-- Görevler --
**a.** Sayfa alıntısına göre, başlanmış bir namazı geçerli bir mazeret olmadan bozmanın haram sayılmasının dayanağını bir ile üç cümleyle açıklayın.
**b.** Sayfa alıntısını “3. Geçerli bir” sözlerinin geçtiği yerden başlayarak “8. Bayılmak, delirmek.” sözlerinden sonra bitirecek biçimde aynen yineleyin.

-- Sayfa Alıntısı --
18. İkinci rek‘attaki kıraati birinci rek‘attaki kıraatten daha uzun okumak.
Uzun okumanın ölçüsü, üç ayet daha fazla okumaktır. Yine kıraatte,
Kur’ân-ı Kerim’deki sıraya uymamak.




Namazı Bozan Durumlar (Namazın Müfsidleri)

Şart veya rükünlerine uyularak kılınan bir namaza sahih namaz denir.
Namazın şart ve rükünlerindeki bir eksiklik onu geçersiz kılar ve böyle bir
namaz da fâsid veya bâtıl namaz olarak nitelendirilir. Bir de namaz esnasında
yapılmaması yani kaçınılması gereken durumlar vardır ki, bunlara namazın
müfsidleri adı verilir. Bunlardan birinin bulunması halinde de namaz geçersiz
yani fâsid/bâtıl olur. Hanefîler’e göre başlanmış bir namazı bozan durumların
başlıcaları şunlardır:
1. Namazda konuşmak.

2. Huşû halinin dışında ağlamak, inlemek.

3. Geçerli bir özrü olmaksızın boğazı hareket ettirip öksürmeye çalışmak.

4. Yemek, içmek.

5. Dışarıdan bakan kişide namazda olmadığı izlenimi verecek davranışta
bulunmak (amel-i kesîr )

6. Özürsüz olarak kıbleden başka bir yöne dönmek.

7. Kahkaha ile gülmek.

8. Bayılmak, delirmek.



Namaz Kesme (Bozma) Durumları
Başlanılan bir ibadetin herhangi bir mazeret bulunmaksızın kasden bozulması
büyük bir günahtır. Nitekim bir ayette, “Amellerinizi ibtal etmeyin”
(Muhammed 47/33) buyrularak geçerli bir mazeret bulunmadıkça başlanılmış
bir namazın bozulmasının haram olduğu belirtilmiştir. Ancak, namazı
bozmak bazı durumlarda vacip, bazı durumlarda müstehab, bazı durumlarda
da câiz olabilir. Hiç şüphesiz, namaz kılanın kendisi veya başkası için can ve
mal kaybının veya tehlikesinin söz konusu olduğu durumlarda başlanılmış bir
ibadetin bozulması vacip olur. Mesela, bir yangını söndürmek, kalp krizi
geçirmekte olan birini tedavi etmek veya onu hastaneye götürmek,
boğulmakta olan birini kurtarmak, yırtıcı bir hayvanı savmak için namazı
bozmak gibi. Hatta bu gibi hallerde namazın kazâya bırakılmasında da bir
günah bulunmamaktadır. Cemaate katılmak veya malı çalmakta olan hırsıza
engel olmak ve benzeri durumlar için namazı bozmak ise müstehaptır.

-- Veri Kayıtları --
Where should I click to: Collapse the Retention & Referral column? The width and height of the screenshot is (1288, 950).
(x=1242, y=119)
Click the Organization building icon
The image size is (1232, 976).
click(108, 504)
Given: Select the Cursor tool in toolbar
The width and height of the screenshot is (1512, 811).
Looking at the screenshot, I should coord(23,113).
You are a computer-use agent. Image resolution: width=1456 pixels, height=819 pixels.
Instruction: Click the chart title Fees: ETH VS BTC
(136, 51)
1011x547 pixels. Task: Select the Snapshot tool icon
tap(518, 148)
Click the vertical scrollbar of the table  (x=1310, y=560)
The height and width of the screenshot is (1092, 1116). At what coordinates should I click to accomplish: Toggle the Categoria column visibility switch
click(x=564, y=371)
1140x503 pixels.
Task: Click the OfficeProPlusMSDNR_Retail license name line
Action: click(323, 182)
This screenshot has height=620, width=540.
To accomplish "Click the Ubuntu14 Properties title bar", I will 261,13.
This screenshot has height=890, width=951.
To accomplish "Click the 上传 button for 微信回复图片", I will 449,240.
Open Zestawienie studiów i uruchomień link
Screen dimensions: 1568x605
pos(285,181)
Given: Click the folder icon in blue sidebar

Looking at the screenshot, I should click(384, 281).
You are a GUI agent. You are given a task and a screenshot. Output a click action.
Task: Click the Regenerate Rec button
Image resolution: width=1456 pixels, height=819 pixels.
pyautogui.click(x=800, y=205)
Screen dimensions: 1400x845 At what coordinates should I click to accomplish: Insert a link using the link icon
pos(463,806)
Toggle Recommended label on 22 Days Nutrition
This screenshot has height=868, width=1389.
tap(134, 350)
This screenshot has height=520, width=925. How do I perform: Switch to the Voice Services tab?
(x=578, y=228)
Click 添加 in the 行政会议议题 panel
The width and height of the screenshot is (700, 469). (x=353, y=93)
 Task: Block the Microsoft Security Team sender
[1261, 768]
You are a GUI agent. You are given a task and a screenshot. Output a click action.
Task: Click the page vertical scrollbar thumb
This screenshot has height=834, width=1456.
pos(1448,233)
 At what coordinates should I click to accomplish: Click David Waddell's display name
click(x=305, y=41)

-- Alıştırma Sonuçları --
**a.** Bir ayette “Amellerinizi ibtal etmeyin” (Muhammed 47/33) buyrulmuştur. Bu ayete göre geçerli bir mazeret bulunmadıkça başlanılmış bir namazın bozulması haramdır.

**b.**
3. Geçerli bir özrü olmaksızın boğazı hareket ettirip öksürmeye çalışmak.

4. Yemek, içmek.

5. Dışarıdan bakan kişide namazda olmadığı izlenimi verecek davranışta
bulunmak (amel-i kesîr )

6. Özürsüz olarak kıbleden başka bir yöne dönmek.

7. Kahkaha ile gülmek.

8. Bayılmak, delirmek.